A Labour peer who was saved from the Nazis and brought to London as a child is calling on David Cameron to do the same for unaccompanied child refugees from Syria.
Alfred 'Alf' Dubs left Nazi-occupied Czechoslovakia in 1939 as part of a Kindertransport programme, which brought children from Nazi-occupied areas to Britain in the lead up to World War Two. He was just six years old.
The former MP for Battersea, 83, who is now a Baron, has introduced an amendment in the House of Lords to call on the government to admit 3,000 children into Britain who are subject to violence, disease and cold and are already in European countries.
Speaking to Buzzfeed News, Mr Dubs said: “They are the most vulnerable children imaginable and they’re in enormous danger at the moment. Ten thousand are alleged to have disappeared, they could be trafficked, forced into prostitution.
“They’re going to have a cold, hungry winter and are likely to fall ill. I think there’s a special case there.”

[Rows from a dataset]

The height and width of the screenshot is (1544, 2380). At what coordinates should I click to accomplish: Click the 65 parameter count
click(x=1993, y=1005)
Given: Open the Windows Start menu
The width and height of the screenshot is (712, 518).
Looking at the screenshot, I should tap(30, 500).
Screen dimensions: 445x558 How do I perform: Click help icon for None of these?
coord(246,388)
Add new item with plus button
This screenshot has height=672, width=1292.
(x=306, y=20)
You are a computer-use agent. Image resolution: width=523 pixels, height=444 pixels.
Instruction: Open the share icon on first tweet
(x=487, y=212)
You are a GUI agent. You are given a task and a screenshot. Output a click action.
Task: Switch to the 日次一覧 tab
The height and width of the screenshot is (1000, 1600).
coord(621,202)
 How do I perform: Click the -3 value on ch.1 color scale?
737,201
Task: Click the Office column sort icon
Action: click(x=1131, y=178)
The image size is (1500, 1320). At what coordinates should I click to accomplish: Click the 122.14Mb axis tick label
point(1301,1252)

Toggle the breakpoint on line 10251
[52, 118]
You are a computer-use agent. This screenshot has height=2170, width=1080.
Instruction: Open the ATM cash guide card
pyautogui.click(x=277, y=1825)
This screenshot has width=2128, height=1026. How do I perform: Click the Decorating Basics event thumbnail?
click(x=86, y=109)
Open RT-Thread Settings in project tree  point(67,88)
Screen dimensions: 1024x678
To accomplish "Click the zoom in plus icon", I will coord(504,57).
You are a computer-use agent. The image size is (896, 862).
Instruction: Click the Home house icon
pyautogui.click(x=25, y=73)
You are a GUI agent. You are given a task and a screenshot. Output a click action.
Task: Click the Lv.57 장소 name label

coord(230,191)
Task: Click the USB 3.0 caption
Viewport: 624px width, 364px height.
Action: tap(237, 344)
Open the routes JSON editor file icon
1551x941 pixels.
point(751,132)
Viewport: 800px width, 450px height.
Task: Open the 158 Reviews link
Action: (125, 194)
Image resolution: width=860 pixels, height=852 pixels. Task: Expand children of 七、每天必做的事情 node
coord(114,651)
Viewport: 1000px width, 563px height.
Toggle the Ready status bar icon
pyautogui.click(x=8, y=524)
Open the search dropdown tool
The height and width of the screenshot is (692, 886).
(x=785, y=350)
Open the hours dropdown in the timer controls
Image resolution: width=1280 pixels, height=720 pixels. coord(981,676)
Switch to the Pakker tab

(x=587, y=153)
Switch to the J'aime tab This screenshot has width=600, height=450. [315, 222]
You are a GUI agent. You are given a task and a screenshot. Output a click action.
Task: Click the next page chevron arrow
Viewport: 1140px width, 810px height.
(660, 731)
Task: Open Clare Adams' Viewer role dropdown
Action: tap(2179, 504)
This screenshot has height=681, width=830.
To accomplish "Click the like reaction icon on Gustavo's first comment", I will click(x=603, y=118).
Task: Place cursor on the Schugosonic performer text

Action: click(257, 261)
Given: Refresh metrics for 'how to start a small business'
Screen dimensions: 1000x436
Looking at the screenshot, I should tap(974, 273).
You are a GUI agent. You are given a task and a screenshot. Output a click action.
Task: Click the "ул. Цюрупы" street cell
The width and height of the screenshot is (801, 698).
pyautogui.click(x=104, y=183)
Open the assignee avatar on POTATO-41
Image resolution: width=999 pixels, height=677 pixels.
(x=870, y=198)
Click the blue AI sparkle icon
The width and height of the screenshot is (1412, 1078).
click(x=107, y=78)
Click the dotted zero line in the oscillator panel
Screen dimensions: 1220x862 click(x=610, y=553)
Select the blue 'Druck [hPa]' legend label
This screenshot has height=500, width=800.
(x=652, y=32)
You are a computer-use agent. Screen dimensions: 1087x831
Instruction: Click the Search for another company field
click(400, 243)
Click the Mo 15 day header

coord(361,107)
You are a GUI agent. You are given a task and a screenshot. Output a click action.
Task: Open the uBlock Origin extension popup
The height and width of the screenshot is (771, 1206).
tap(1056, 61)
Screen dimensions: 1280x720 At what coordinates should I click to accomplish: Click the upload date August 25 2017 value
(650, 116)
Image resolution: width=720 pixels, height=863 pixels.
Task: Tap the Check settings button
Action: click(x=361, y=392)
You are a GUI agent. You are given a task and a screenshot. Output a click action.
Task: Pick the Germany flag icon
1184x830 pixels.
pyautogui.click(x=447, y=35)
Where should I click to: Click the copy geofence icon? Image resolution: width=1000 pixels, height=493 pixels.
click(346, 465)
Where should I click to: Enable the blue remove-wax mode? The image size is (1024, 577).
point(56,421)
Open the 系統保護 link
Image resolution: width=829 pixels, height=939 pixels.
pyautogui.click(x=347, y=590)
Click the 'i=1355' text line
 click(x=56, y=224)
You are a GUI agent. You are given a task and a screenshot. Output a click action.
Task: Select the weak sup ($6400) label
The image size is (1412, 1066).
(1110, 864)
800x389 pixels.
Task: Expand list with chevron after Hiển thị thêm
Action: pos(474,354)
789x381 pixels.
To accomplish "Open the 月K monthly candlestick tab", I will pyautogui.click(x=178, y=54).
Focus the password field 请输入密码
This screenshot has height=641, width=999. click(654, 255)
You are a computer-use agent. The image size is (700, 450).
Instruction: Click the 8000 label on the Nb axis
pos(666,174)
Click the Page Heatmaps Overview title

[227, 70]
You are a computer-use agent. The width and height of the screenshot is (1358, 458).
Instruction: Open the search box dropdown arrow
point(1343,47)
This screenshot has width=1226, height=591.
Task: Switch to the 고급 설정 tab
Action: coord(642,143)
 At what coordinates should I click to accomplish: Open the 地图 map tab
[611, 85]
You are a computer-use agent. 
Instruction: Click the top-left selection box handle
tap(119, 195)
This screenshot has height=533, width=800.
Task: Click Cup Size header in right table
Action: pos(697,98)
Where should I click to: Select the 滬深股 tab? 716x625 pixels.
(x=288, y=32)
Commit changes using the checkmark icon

- _Exercise_:
Could you carry on the article about Alf Dubs's call to bring child refugees to Britain, picking up after its last sentence? These rows are separate from the article about Alf Dubs.

- _Result below_:
Mr Dubs’ proposal was debated in the House of Lords on Tuesday and has been backed by Labour and the Liberal Democrats.
The proposal is set to be voted on in March and Labour officials “are confident there will be enough support in the Lords to force a vote in the House of Commons, piling pressure on Cameron to do more,” reports Buzzfeed News.
The 3,000 figure was suggested by the charity, Save the Children, which is backing the proposal.
The charity calculated the number of children to be Britain’s fair share of the estimated 26,000 children who arrived without families in Europe last year.
“When Britain took children from the Kindertransport, Britain was the only country in Europe that did it – all the other countries said no,” Mr Dubs told Buzzfeed News.
He told the Guardian his personal experience was not the main reason for acting now. It “informs my approach", he said, "but the need to help so many children who require help is so clear anyway. This country really should do more and it is urgent.”
Mr Cameron said in September he would take 20,000 refugees from the camps on the borders of Syria over the next five years, in a bid to encourage refugees to stop attempting the life-threatening crossings.
His response was faced with criticism from the Green party and former Liberal Democrat leader Paddy Ashdown, who called the plan “derisory”, according to the Guardian.